Can you tell me about a time when you were able to help an under-resourced DePaul student?
There was one student who was living with his aunt. Then she suddenly passed away. The status of the aunt’s house was thrown in flux. He was suddenly in a very unstable housing situation. Although he was trying to find housing on his own, he was sleeping on the train and outside. He had no place to go.
What ended up happening to this student?
I was able to connect him with a program called DePaul USA, which is an international organization that addresses homelessness and poverty. In Chicago, their main priority is working with DePaul University students. Together, we developed the home host program. Community members who have room in their homes allow a DePaul University student to stay with them. Then we provide case management to help them get back on their feet. This student was able to make use of an apartment that was donated to DePaul by a local church parishioner.
It’s amazing to see how committed these students are to finishing school and getting their degrees, even in the face of homelessness.
Are other students at risk of similar situations?
Some students may be in circumstances where—even if that’s not currently what they are going through—they may be one unexpected bill away from a similar situation.
Do students know where to go to find help?

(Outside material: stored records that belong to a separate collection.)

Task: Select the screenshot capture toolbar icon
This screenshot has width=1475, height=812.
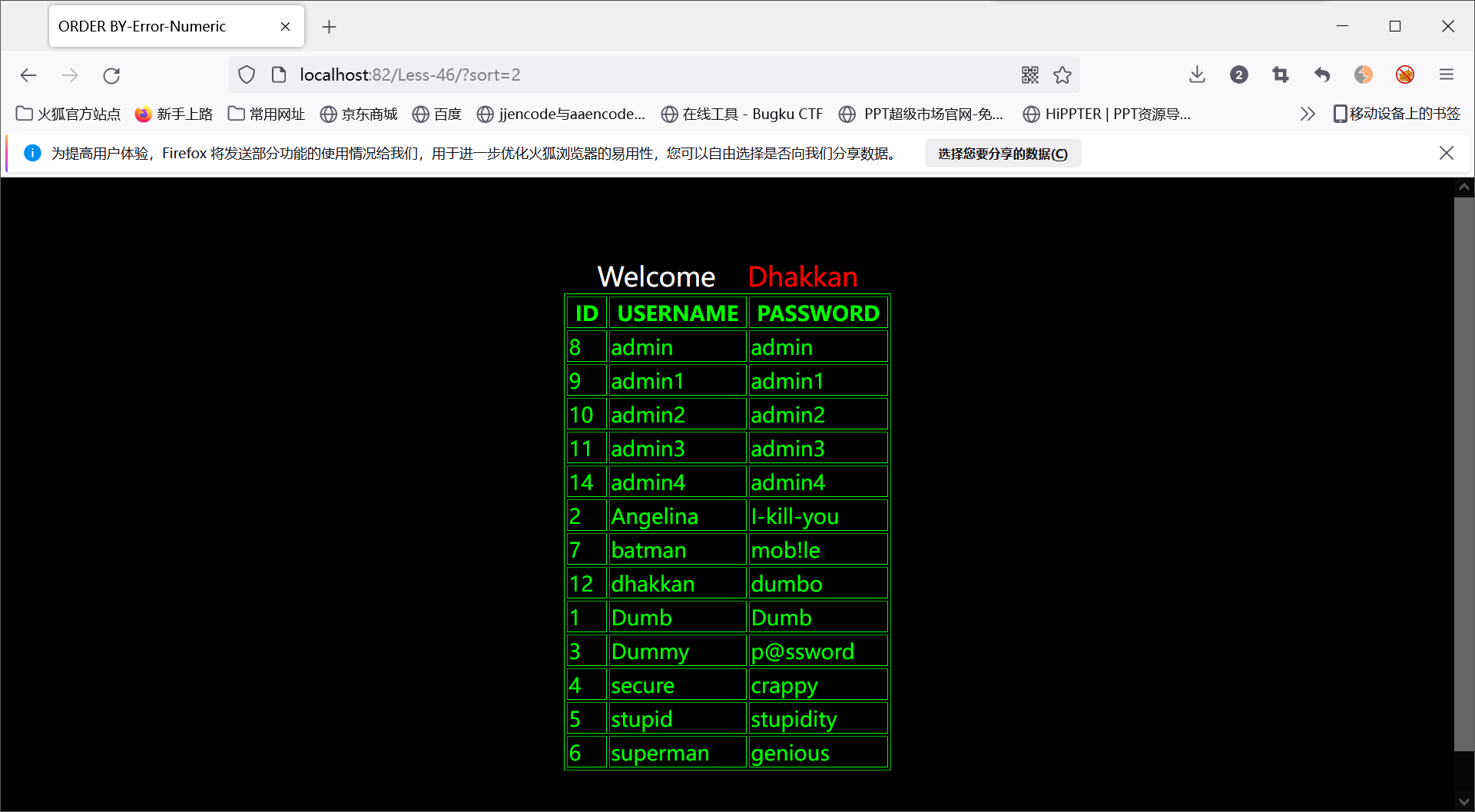Action: pyautogui.click(x=1281, y=75)
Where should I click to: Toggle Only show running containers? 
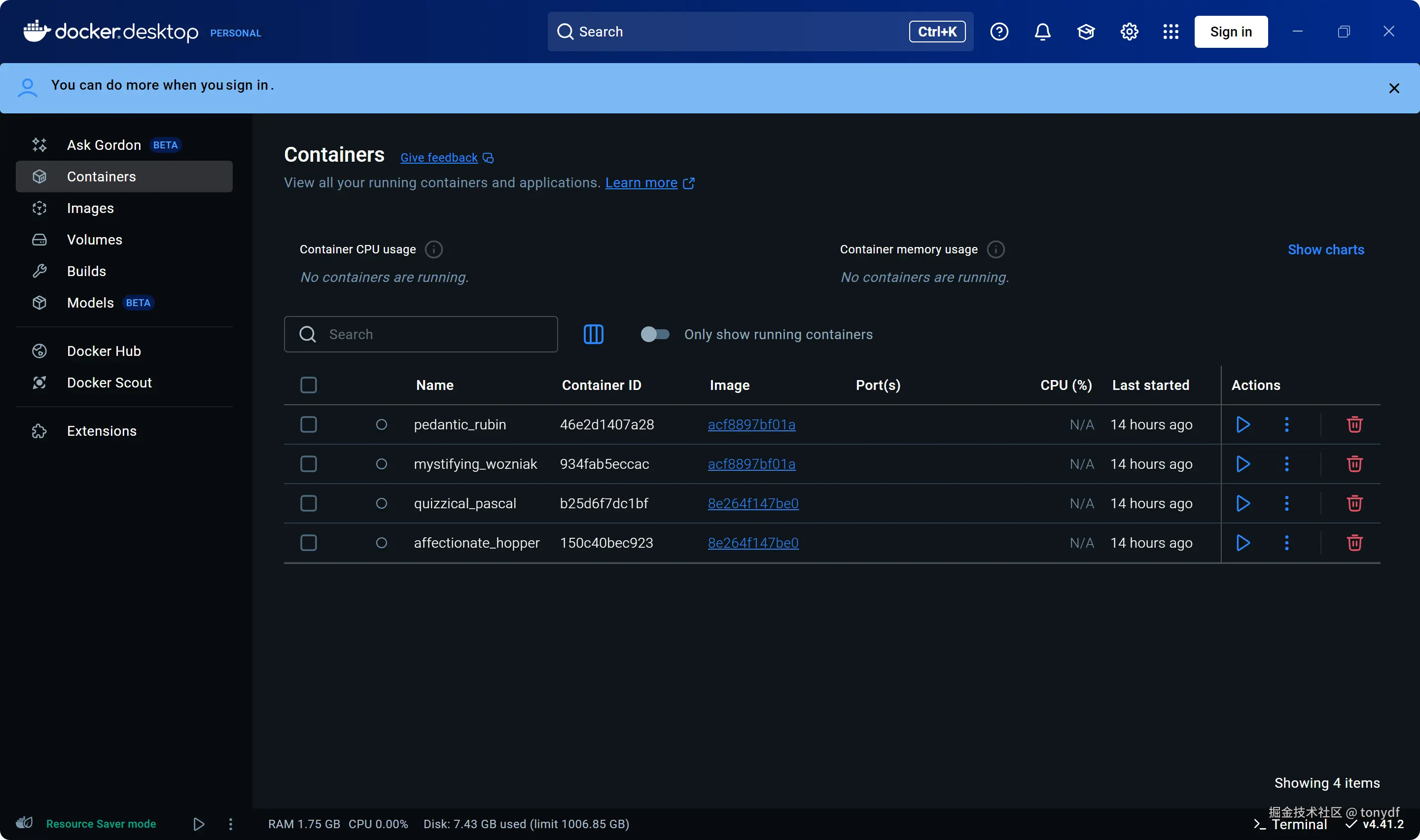pyautogui.click(x=655, y=335)
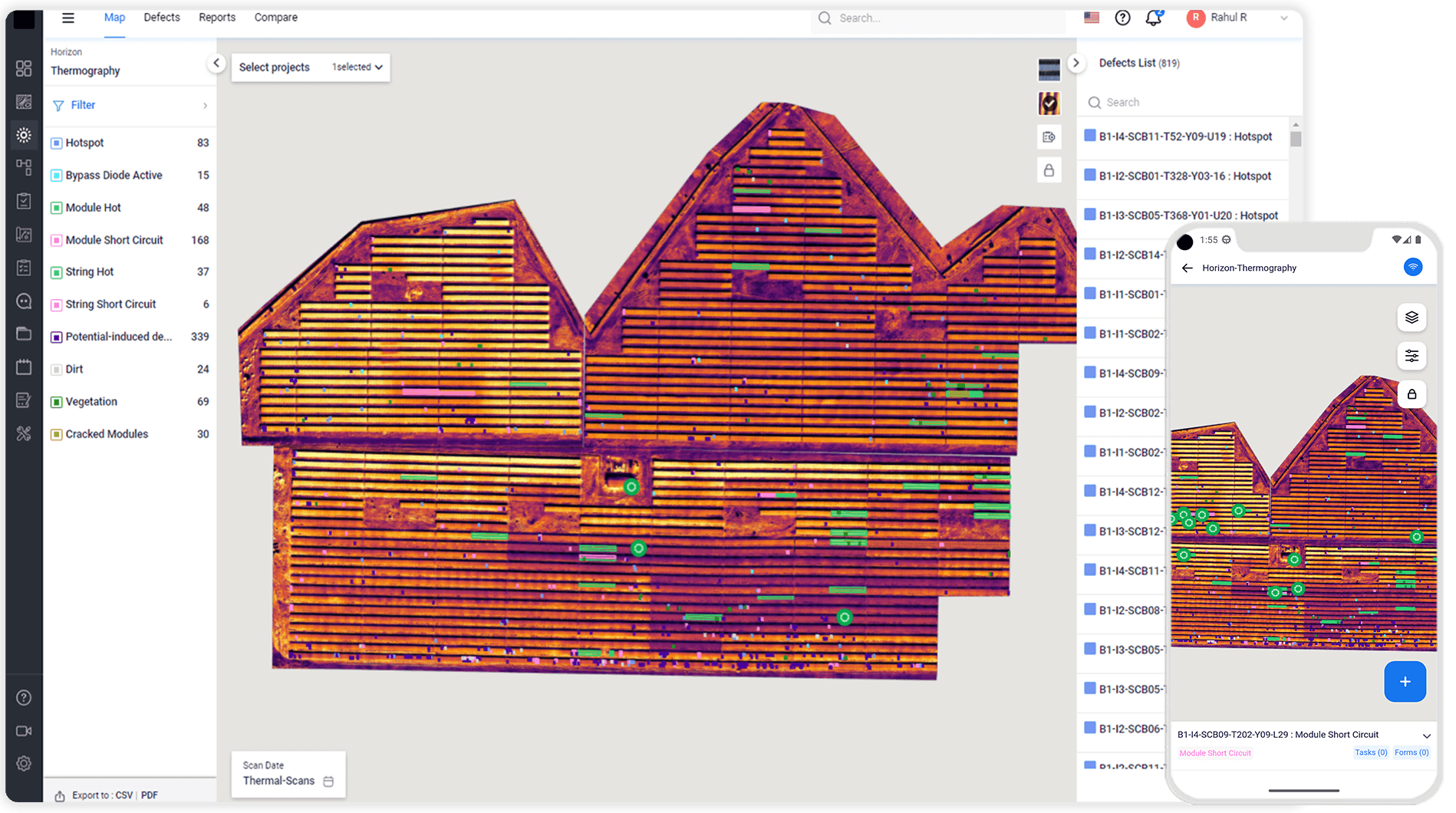Viewport: 1456px width, 813px height.
Task: Toggle the Vegetation defect layer
Action: point(55,401)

That’s a challenge. These students don’t necessarily admit or publicize that they need this type of assistance. We’ve been trying to publicize the home host program so that people know this help is out there for students. We hope that the more we talk about it, the more people who interact with these students—whether it’s faculty members in classes or other staff—will know to refer students our way.
What is it like to help a homeless student find housing?

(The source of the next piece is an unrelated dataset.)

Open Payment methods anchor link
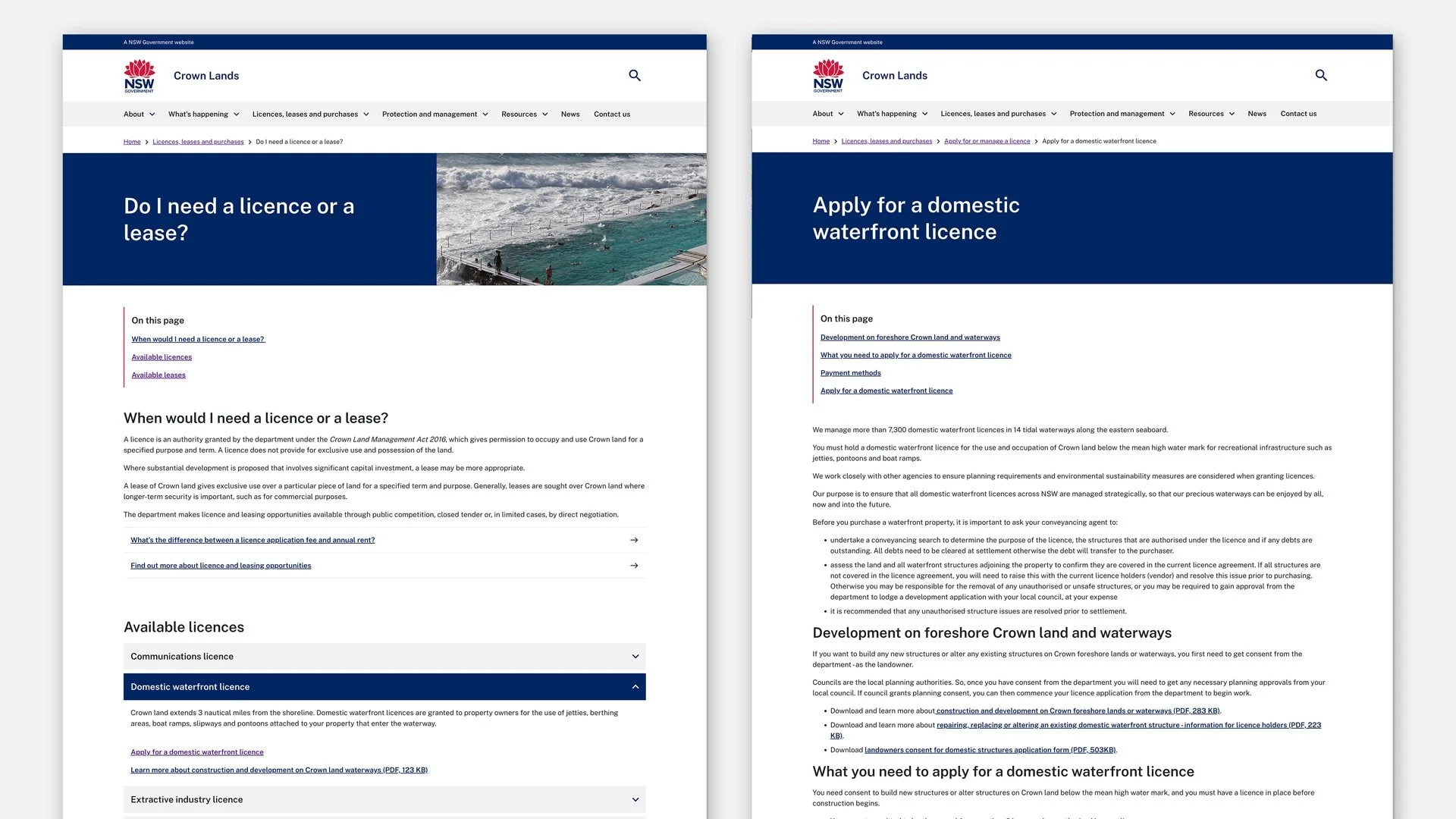Screen dimensions: 1456x819 point(850,373)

It’s amazing. I don’t know if I even have a word to describe it. You’re making a difference in a person’s life in a tangible way. As a psychologist, I didn’t doubt that I made a difference, but it was more abstract. But in this position, I feel like I can help students in a very real way and know that I helped them reach their potential.
I don’t necessarily feel like I do it all. I feel like I am a facilitator. I am just happy to know that I am a person who can connect people with the help that they need, and hopefully enable them to help someone else down the road.
Your work is very closely related to DePaul’s mission. Could you talk about that?
I feel like my position is meant to answer questions about the university’s mission. My job description is basically to help the students that our mission really emphasizes: living on the margins, people who are forgotten about, who seem invisible in a lot of ways.
It’s not necessarily to put the focus on them, but to say that you can come to me and we are going to talk about your situation. And you can leave my office with dignity and pride, and hopefully feel helped and heard. I can’t fix every situation, but at the very least they will feel like a person, and feel that their problems matter.
I don’t know if there are a lot of universities that have a position completely dedicated to helping under-resourced students in such a variety of ways. I think the fact that my position even exists at DePaul says a lot about the leadership and says a lot about how important and central the mission is to what DePaul actually does. It’s not just a mission to put on the website. It’s about living it.